* [Zeilenauszüge]:
==========

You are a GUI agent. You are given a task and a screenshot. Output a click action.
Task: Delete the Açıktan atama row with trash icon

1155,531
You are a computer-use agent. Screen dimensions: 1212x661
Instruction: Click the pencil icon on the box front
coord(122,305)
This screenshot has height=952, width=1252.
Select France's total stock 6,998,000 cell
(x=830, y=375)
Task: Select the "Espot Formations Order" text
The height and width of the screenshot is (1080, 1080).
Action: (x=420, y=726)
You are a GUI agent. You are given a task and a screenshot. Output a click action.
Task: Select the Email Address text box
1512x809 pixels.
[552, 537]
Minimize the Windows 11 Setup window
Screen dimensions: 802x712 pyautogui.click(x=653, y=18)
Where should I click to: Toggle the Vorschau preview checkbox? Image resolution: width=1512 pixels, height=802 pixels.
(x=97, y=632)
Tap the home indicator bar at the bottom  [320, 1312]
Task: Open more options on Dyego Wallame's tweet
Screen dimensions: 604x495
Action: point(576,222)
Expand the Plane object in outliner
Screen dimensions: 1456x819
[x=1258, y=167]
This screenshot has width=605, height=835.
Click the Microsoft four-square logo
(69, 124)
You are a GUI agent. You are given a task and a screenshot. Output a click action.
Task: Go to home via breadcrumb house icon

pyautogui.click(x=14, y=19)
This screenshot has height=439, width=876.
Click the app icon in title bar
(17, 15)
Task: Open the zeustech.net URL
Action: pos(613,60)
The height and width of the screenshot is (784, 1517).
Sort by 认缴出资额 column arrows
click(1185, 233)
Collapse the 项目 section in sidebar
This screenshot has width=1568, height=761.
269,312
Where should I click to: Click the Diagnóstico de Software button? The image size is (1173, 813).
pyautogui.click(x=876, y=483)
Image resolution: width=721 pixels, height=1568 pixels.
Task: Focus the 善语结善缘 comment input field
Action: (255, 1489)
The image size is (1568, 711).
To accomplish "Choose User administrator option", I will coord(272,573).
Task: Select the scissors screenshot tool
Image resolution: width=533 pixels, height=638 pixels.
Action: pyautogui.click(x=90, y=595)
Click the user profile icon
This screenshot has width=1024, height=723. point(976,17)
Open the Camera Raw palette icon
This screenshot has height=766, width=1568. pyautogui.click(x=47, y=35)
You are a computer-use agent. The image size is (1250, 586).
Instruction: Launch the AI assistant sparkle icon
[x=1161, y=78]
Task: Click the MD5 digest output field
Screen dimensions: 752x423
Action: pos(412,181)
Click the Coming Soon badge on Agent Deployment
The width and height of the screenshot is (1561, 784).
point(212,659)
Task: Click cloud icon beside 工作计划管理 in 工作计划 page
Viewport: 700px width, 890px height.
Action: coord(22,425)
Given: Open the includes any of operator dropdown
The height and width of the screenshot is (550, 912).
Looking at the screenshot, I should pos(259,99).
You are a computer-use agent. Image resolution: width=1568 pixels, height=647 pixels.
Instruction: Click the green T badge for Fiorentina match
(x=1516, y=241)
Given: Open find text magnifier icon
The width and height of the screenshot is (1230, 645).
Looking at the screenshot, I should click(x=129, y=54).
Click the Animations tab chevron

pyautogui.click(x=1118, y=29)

==========

* [Aufgabenbeschreibung]: Kannst du den Abschnitt von der Zeile mit „Task: Click cloud“ bis zum Ende der Zeilen unverändert wiedergeben, beide Grenzen eingeschlossen?

* [Lösung siehe unten]:
Task: Click cloud icon beside 工作计划管理 in 工作计划 page
Viewport: 700px width, 890px height.
Action: coord(22,425)
Given: Open the includes any of operator dropdown
The height and width of the screenshot is (550, 912).
Looking at the screenshot, I should pos(259,99).
You are a computer-use agent. Image resolution: width=1568 pixels, height=647 pixels.
Instruction: Click the green T badge for Fiorentina match
(x=1516, y=241)
Given: Open find text magnifier icon
The width and height of the screenshot is (1230, 645).
Looking at the screenshot, I should click(x=129, y=54).
Click the Animations tab chevron

pyautogui.click(x=1118, y=29)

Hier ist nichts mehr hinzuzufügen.